***** DATA FOR ANALYSIS *****

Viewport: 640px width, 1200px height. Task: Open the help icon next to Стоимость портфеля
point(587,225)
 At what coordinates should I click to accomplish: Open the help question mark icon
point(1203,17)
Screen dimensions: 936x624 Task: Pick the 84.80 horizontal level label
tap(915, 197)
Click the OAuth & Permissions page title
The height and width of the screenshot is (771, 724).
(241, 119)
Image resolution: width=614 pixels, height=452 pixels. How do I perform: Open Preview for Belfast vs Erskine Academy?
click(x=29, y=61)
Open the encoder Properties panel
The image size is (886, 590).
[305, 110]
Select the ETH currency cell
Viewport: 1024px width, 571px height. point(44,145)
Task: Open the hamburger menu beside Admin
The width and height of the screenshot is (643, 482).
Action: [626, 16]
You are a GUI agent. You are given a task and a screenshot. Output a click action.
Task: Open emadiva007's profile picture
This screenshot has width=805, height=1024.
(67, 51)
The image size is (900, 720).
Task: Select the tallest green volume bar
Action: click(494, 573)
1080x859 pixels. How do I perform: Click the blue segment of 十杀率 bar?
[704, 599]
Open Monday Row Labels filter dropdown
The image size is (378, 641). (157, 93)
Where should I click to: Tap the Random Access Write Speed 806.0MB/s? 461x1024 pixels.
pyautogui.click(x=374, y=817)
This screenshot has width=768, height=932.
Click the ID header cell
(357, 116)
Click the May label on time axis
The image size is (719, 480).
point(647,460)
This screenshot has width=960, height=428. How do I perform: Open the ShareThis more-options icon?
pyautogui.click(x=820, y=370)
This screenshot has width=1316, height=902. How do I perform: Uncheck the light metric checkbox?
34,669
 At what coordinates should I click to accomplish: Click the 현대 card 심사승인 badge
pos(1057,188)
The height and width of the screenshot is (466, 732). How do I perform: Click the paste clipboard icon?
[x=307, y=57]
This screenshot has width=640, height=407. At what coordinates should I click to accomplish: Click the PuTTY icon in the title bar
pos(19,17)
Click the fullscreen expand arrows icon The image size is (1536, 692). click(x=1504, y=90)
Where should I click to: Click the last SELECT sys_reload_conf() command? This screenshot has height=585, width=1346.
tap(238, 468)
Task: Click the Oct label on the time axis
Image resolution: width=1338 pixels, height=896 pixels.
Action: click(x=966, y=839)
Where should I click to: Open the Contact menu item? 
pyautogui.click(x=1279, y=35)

*****

- EXERCISE:
All of the entries above need to be set down again exactly.

- RESPONSE:
Viewport: 640px width, 1200px height. Task: Open the help icon next to Стоимость портфеля
point(587,225)
 At what coordinates should I click to accomplish: Open the help question mark icon
point(1203,17)
Screen dimensions: 936x624 Task: Pick the 84.80 horizontal level label
tap(915, 197)
Click the OAuth & Permissions page title
The height and width of the screenshot is (771, 724).
(241, 119)
Image resolution: width=614 pixels, height=452 pixels. How do I perform: Open Preview for Belfast vs Erskine Academy?
click(x=29, y=61)
Open the encoder Properties panel
The image size is (886, 590).
[305, 110]
Select the ETH currency cell
Viewport: 1024px width, 571px height. point(44,145)
Task: Open the hamburger menu beside Admin
The width and height of the screenshot is (643, 482).
Action: [626, 16]
You are a GUI agent. You are given a task and a screenshot. Output a click action.
Task: Open emadiva007's profile picture
This screenshot has width=805, height=1024.
(67, 51)
The image size is (900, 720).
Task: Select the tallest green volume bar
Action: click(494, 573)
1080x859 pixels. How do I perform: Click the blue segment of 十杀率 bar?
[704, 599]
Open Monday Row Labels filter dropdown
The image size is (378, 641). (157, 93)
Where should I click to: Tap the Random Access Write Speed 806.0MB/s? 461x1024 pixels.
pyautogui.click(x=374, y=817)
This screenshot has width=768, height=932.
Click the ID header cell
(357, 116)
Click the May label on time axis
The image size is (719, 480).
point(647,460)
This screenshot has width=960, height=428. How do I perform: Open the ShareThis more-options icon?
pyautogui.click(x=820, y=370)
This screenshot has width=1316, height=902. How do I perform: Uncheck the light metric checkbox?
34,669
 At what coordinates should I click to accomplish: Click the 현대 card 심사승인 badge
pos(1057,188)
The height and width of the screenshot is (466, 732). How do I perform: Click the paste clipboard icon?
[x=307, y=57]
This screenshot has width=640, height=407. At what coordinates should I click to accomplish: Click the PuTTY icon in the title bar
pos(19,17)
Click the fullscreen expand arrows icon The image size is (1536, 692). click(x=1504, y=90)
Where should I click to: Click the last SELECT sys_reload_conf() command? This screenshot has height=585, width=1346.
tap(238, 468)
Task: Click the Oct label on the time axis
Image resolution: width=1338 pixels, height=896 pixels.
Action: click(x=966, y=839)
Where should I click to: Open the Contact menu item? 
pyautogui.click(x=1279, y=35)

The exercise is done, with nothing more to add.